Exercise aim | Can you copy out each of the records below word for word?

/---

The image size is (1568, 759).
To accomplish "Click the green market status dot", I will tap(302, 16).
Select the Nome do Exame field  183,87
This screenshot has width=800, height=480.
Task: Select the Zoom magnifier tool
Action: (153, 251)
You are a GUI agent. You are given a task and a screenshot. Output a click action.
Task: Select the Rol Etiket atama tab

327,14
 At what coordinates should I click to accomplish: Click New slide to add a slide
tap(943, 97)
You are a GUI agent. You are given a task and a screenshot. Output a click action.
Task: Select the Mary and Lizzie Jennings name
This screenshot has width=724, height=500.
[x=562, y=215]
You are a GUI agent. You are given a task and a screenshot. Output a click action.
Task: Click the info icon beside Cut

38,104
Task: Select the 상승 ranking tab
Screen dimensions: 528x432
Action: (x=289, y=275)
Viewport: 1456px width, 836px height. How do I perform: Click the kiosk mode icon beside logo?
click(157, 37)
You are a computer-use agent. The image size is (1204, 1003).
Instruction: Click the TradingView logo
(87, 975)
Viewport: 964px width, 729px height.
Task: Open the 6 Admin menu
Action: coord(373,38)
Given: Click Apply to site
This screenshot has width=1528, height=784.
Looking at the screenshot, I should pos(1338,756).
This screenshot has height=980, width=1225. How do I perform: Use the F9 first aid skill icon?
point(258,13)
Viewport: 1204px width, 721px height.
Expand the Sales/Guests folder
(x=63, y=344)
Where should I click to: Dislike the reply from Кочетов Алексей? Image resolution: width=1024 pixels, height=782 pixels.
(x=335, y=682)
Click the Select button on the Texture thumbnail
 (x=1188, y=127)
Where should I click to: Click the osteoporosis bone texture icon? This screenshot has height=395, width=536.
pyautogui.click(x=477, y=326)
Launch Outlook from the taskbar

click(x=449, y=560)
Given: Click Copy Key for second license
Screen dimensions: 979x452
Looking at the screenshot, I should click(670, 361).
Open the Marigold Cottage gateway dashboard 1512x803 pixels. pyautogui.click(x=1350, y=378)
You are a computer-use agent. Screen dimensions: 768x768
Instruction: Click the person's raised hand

\---

Reply |
The image size is (1568, 759).
To accomplish "Click the green market status dot", I will tap(302, 16).
Select the Nome do Exame field  183,87
This screenshot has width=800, height=480.
Task: Select the Zoom magnifier tool
Action: (153, 251)
You are a GUI agent. You are given a task and a screenshot. Output a click action.
Task: Select the Rol Etiket atama tab

327,14
 At what coordinates should I click to accomplish: Click New slide to add a slide
tap(943, 97)
You are a GUI agent. You are given a task and a screenshot. Output a click action.
Task: Select the Mary and Lizzie Jennings name
This screenshot has width=724, height=500.
[x=562, y=215]
You are a GUI agent. You are given a task and a screenshot. Output a click action.
Task: Click the info icon beside Cut

38,104
Task: Select the 상승 ranking tab
Screen dimensions: 528x432
Action: (x=289, y=275)
Viewport: 1456px width, 836px height. How do I perform: Click the kiosk mode icon beside logo?
click(157, 37)
You are a computer-use agent. The image size is (1204, 1003).
Instruction: Click the TradingView logo
(87, 975)
Viewport: 964px width, 729px height.
Task: Open the 6 Admin menu
Action: coord(373,38)
Given: Click Apply to site
This screenshot has width=1528, height=784.
Looking at the screenshot, I should pos(1338,756).
This screenshot has height=980, width=1225. How do I perform: Use the F9 first aid skill icon?
point(258,13)
Viewport: 1204px width, 721px height.
Expand the Sales/Guests folder
(x=63, y=344)
Where should I click to: Dislike the reply from Кочетов Алексей? Image resolution: width=1024 pixels, height=782 pixels.
(x=335, y=682)
Click the Select button on the Texture thumbnail
 (x=1188, y=127)
Where should I click to: Click the osteoporosis bone texture icon? This screenshot has height=395, width=536.
pyautogui.click(x=477, y=326)
Launch Outlook from the taskbar

click(x=449, y=560)
Given: Click Copy Key for second license
Screen dimensions: 979x452
Looking at the screenshot, I should click(670, 361).
Open the Marigold Cottage gateway dashboard 1512x803 pixels. pyautogui.click(x=1350, y=378)
You are a computer-use agent. Screen dimensions: 768x768
Instruction: Click the person's raised hand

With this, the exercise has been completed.